- _Try it_
Transcribe the data in full and exactly, omitting any pictures.

- _Supplied information_
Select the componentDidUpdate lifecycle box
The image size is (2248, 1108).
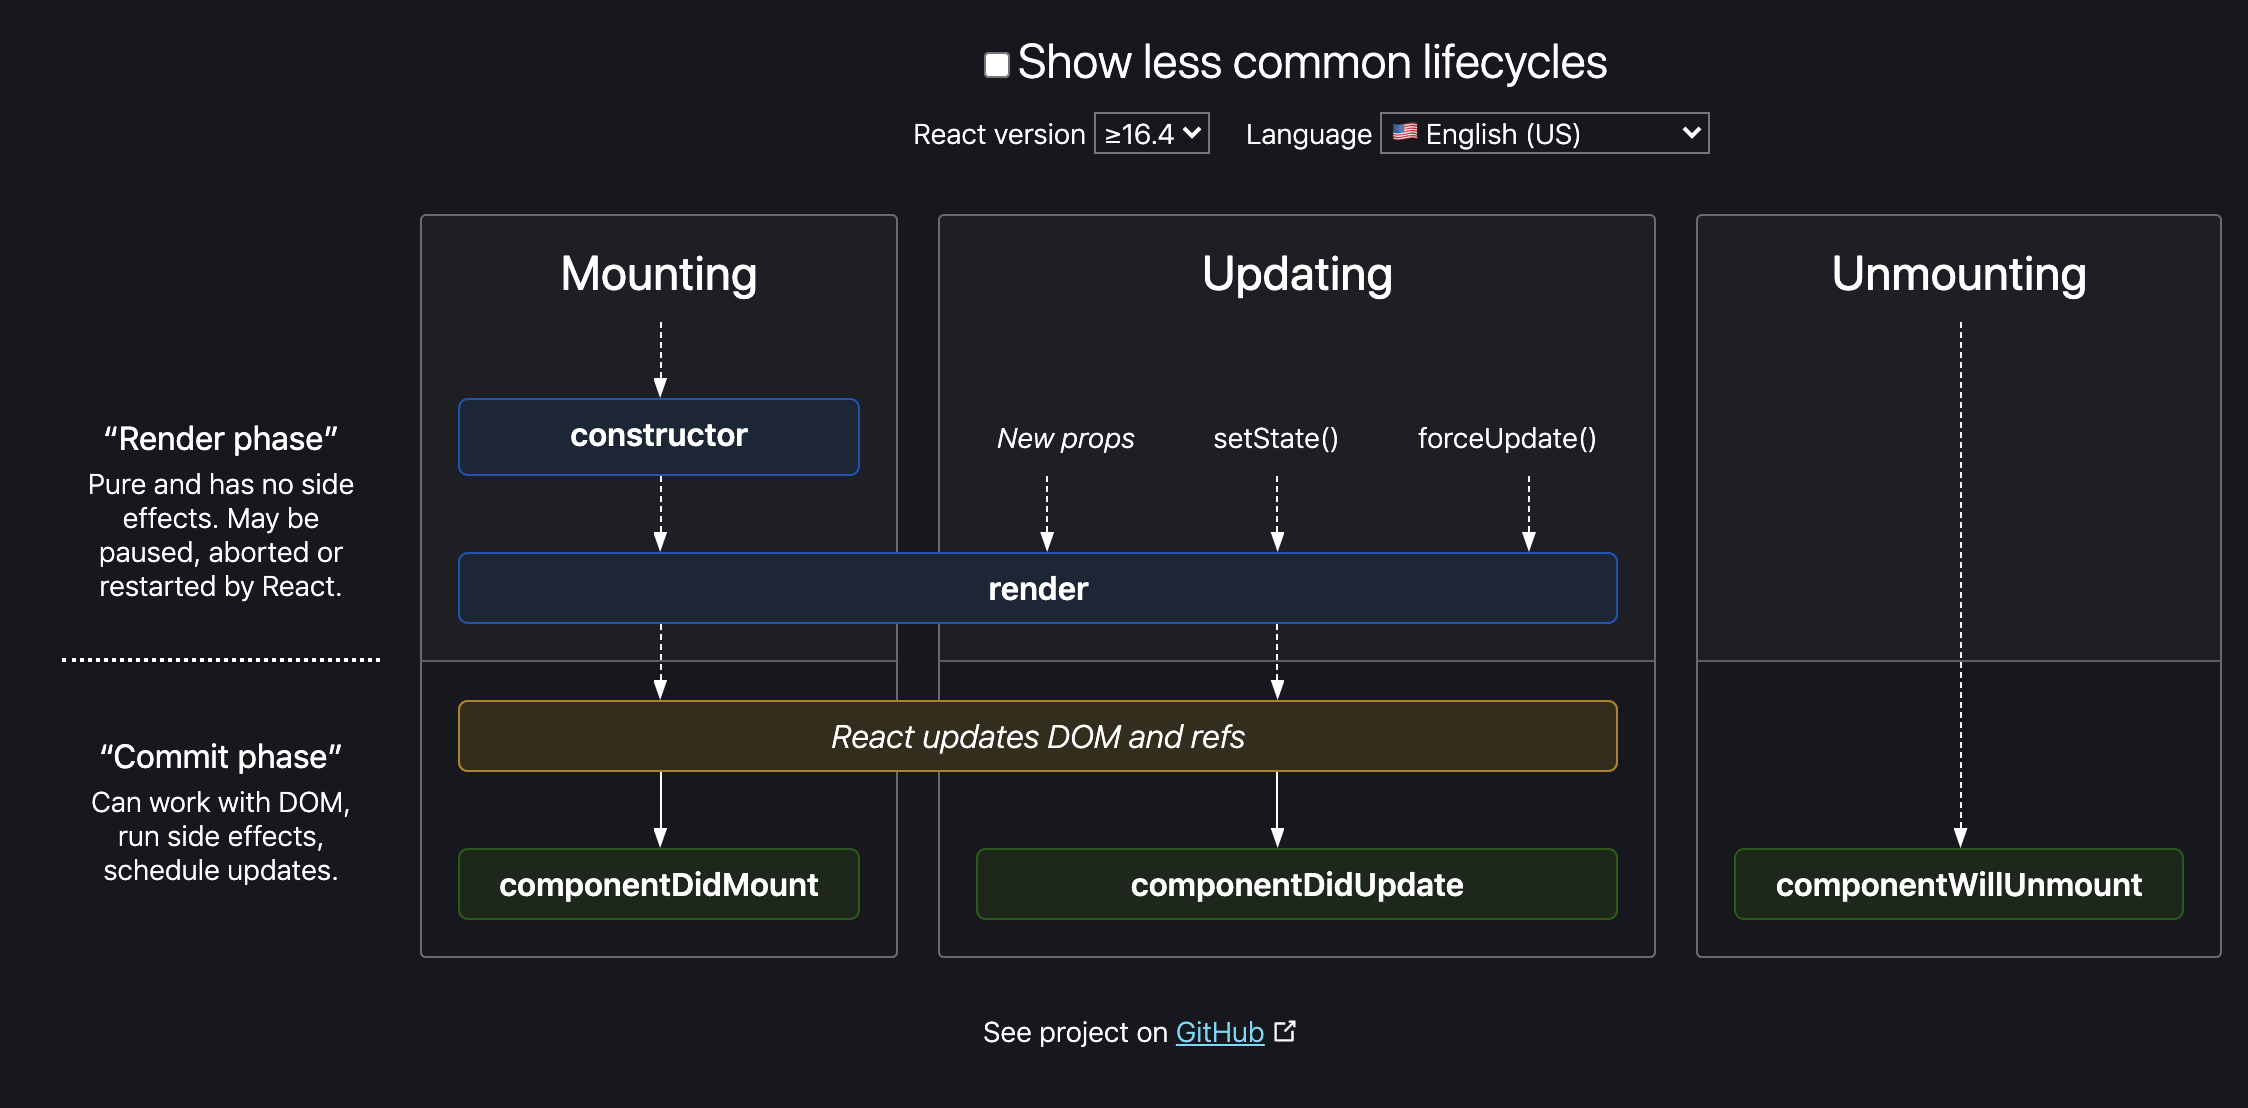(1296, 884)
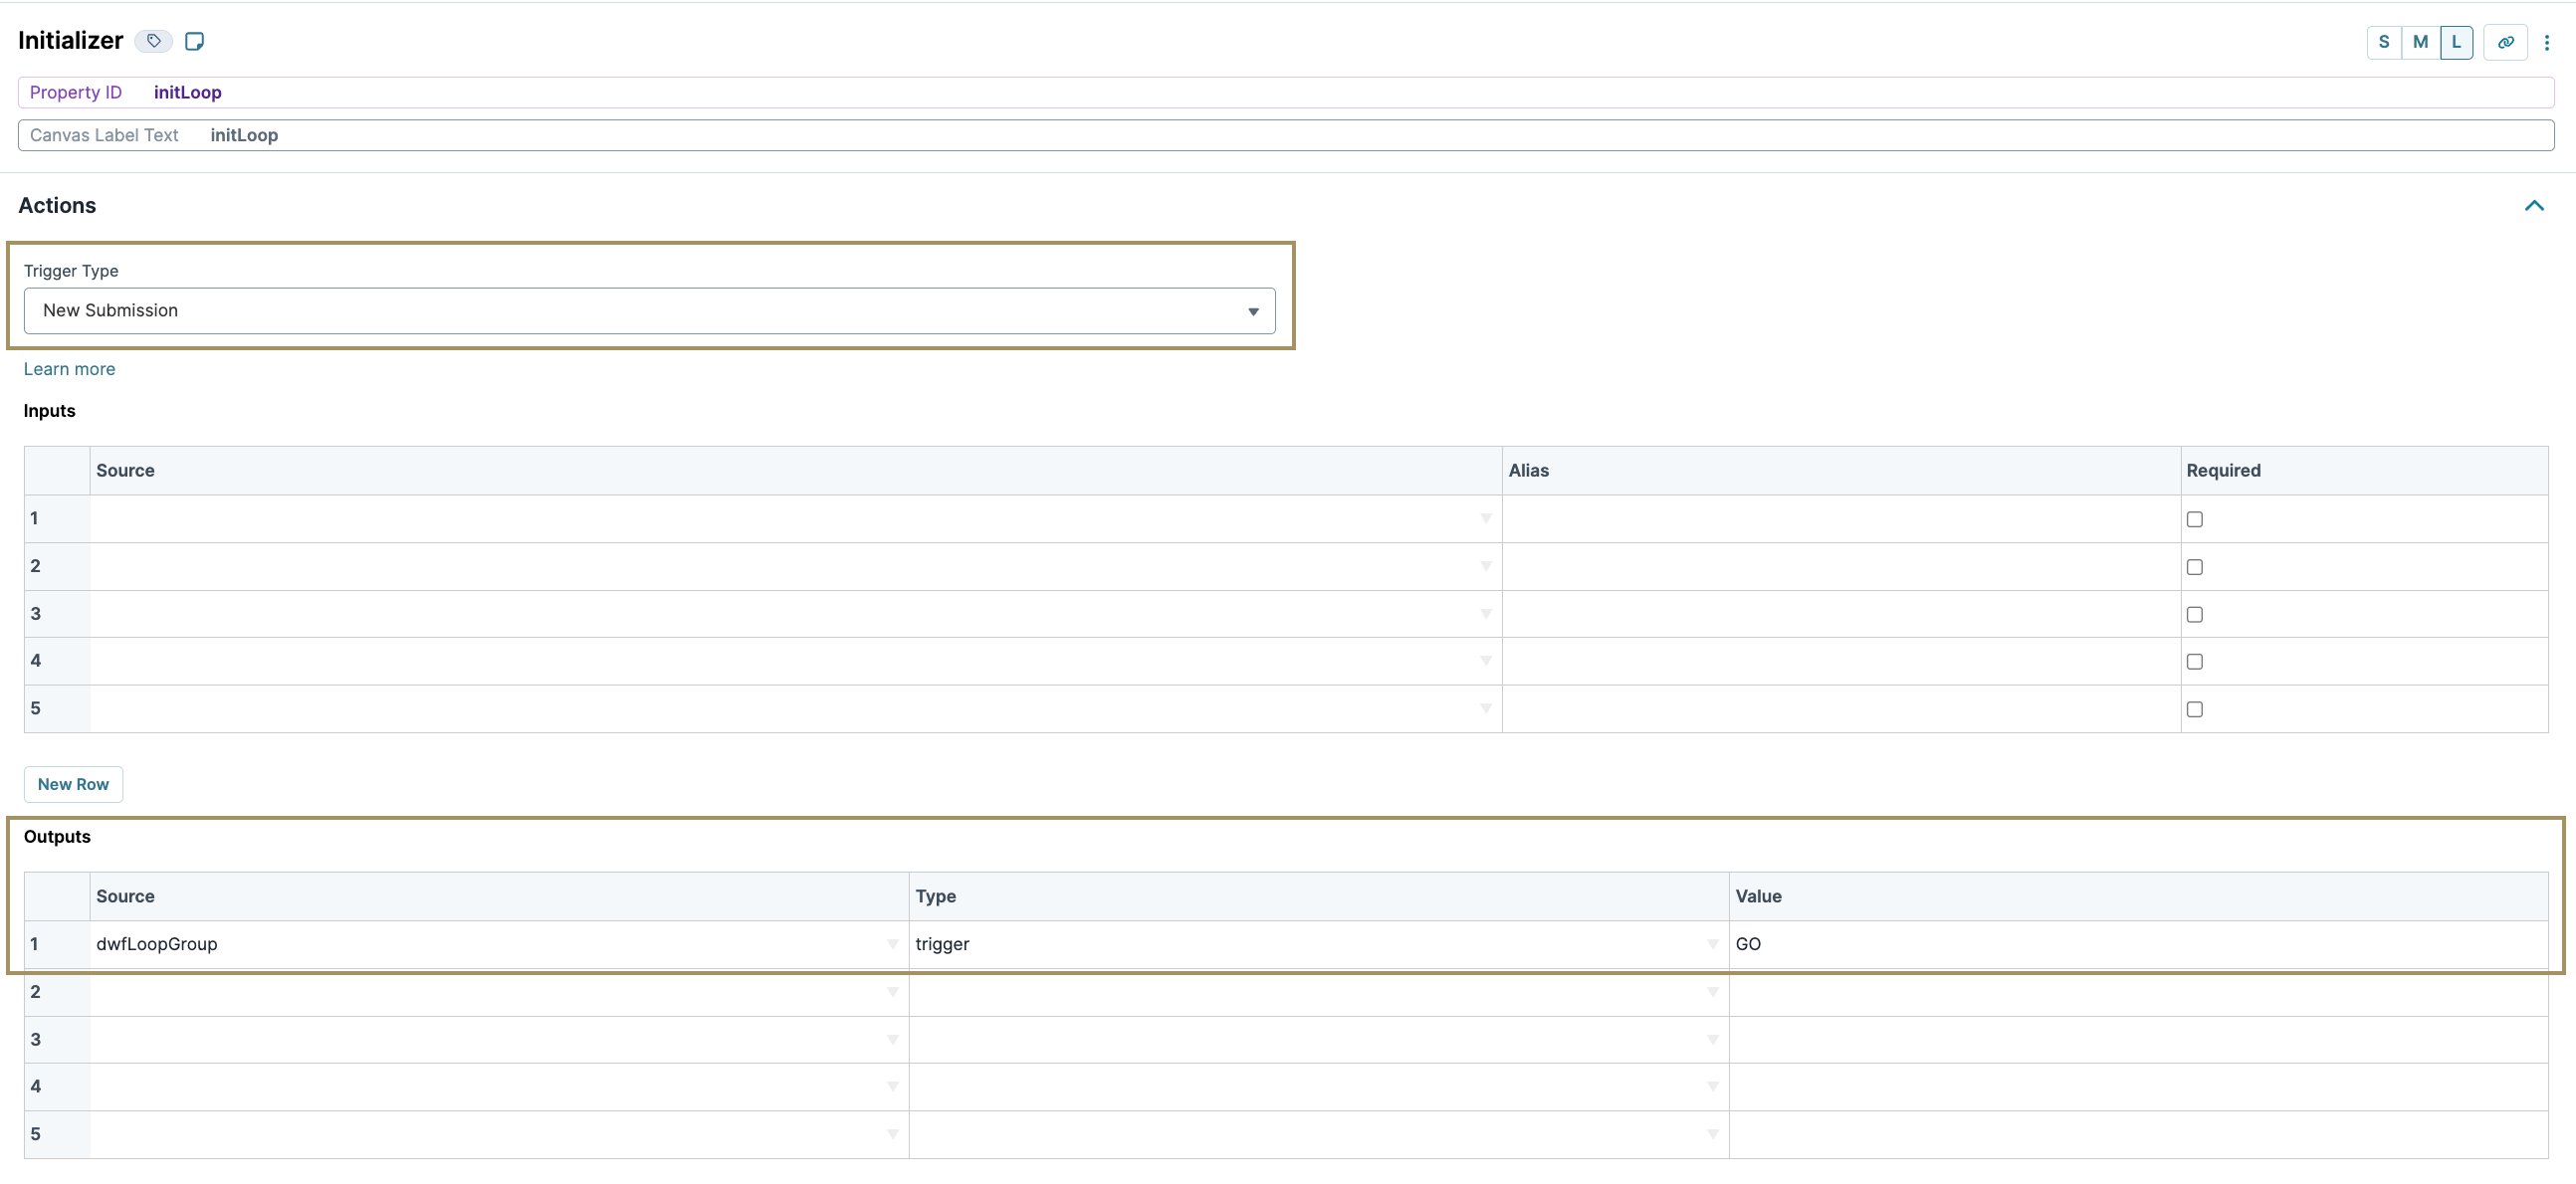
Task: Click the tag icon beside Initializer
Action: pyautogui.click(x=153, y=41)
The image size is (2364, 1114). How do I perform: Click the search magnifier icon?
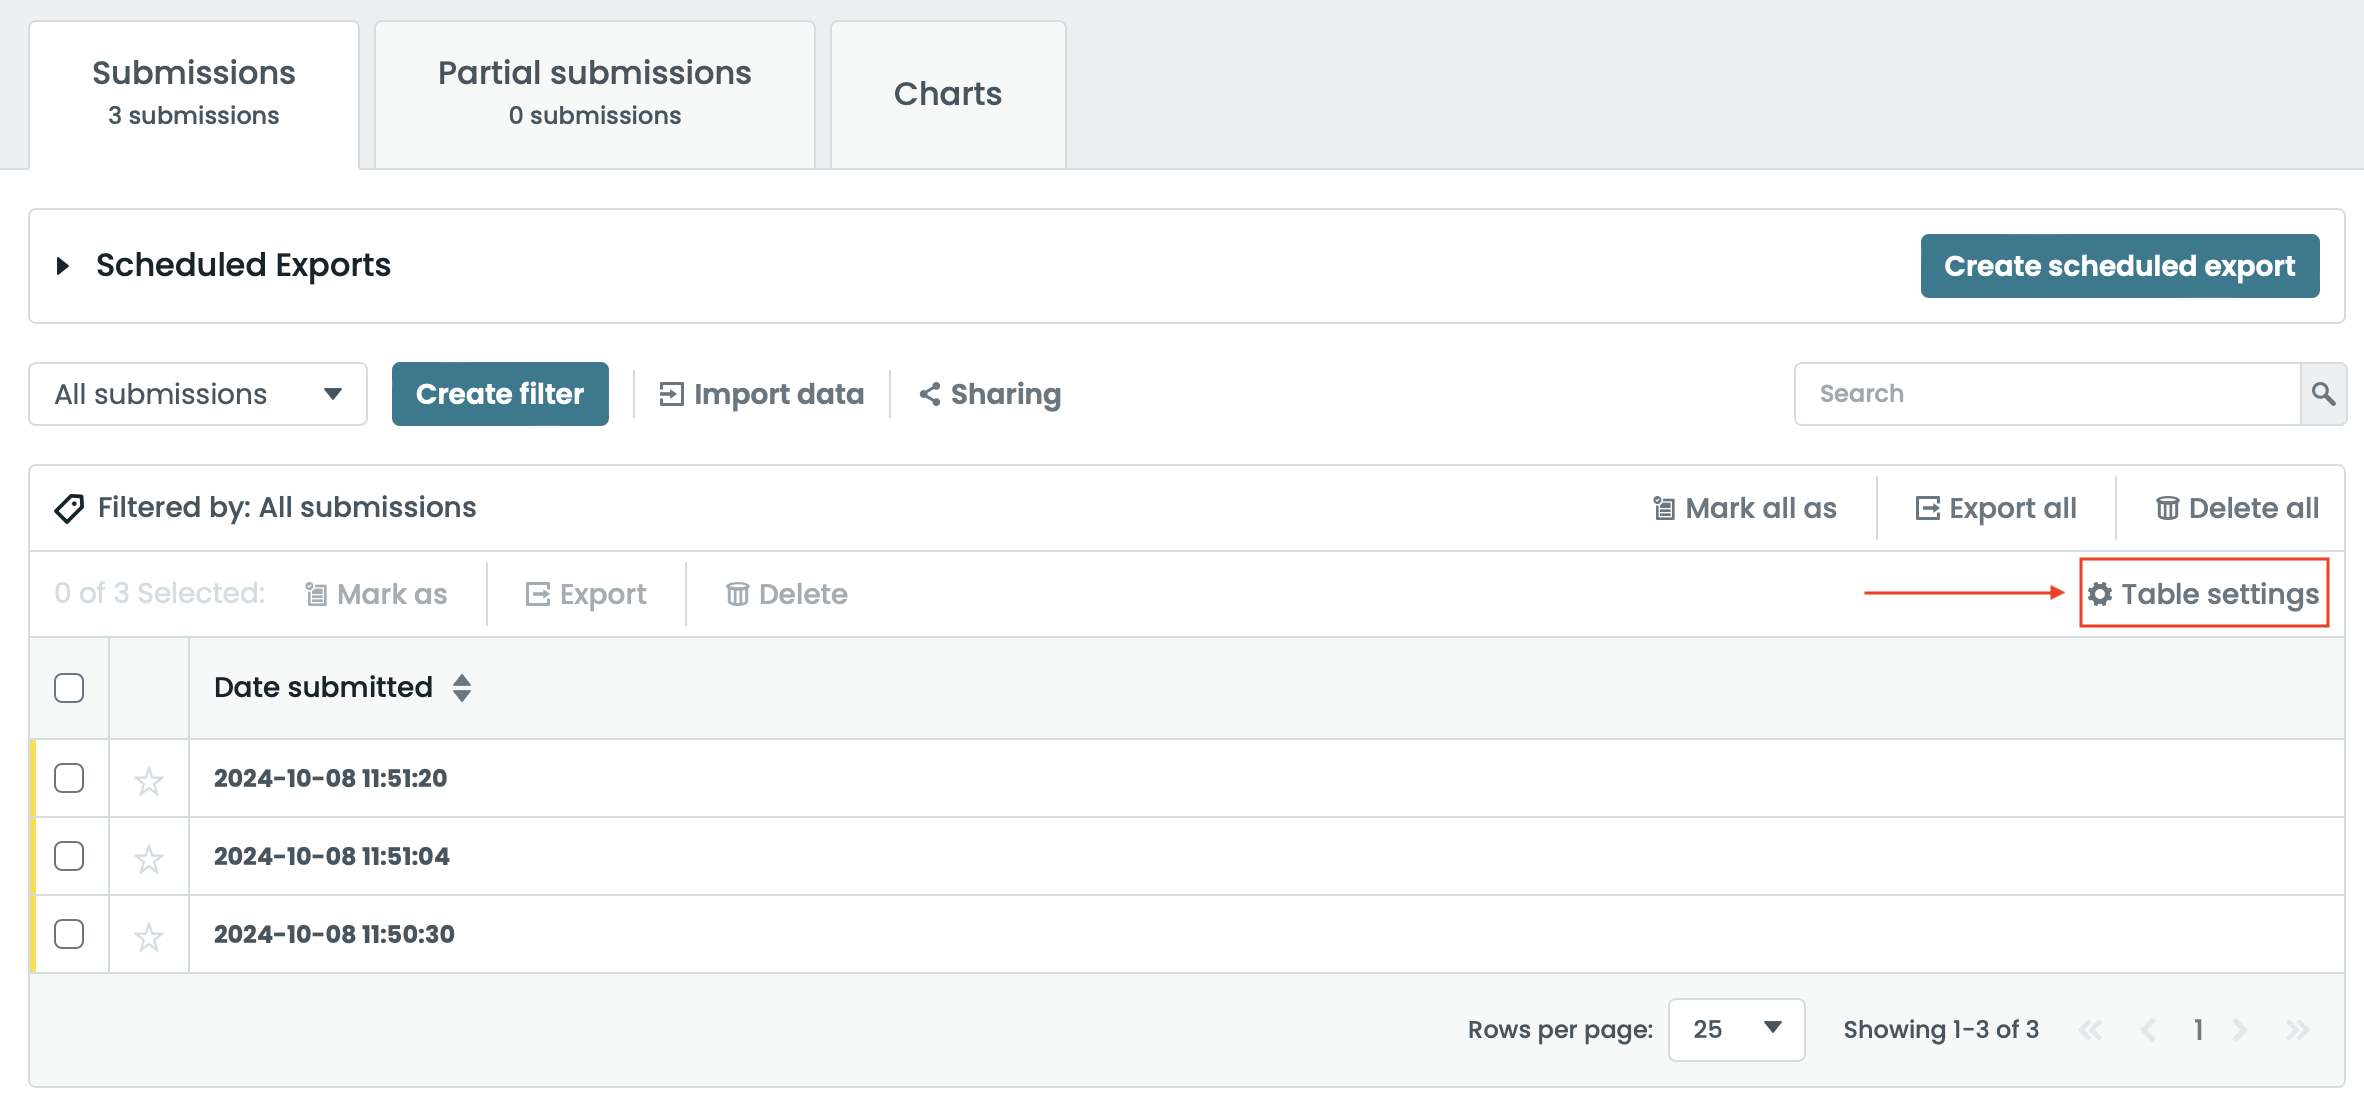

- _Solution for this task_
Select the componentDidUpdate lifecycle box
The image size is (2248, 1108).
(1296, 884)
Task: Click the tag icon beside Initializer
Action: pyautogui.click(x=153, y=41)
The image size is (2364, 1114). How do I perform: Click the search magnifier icon?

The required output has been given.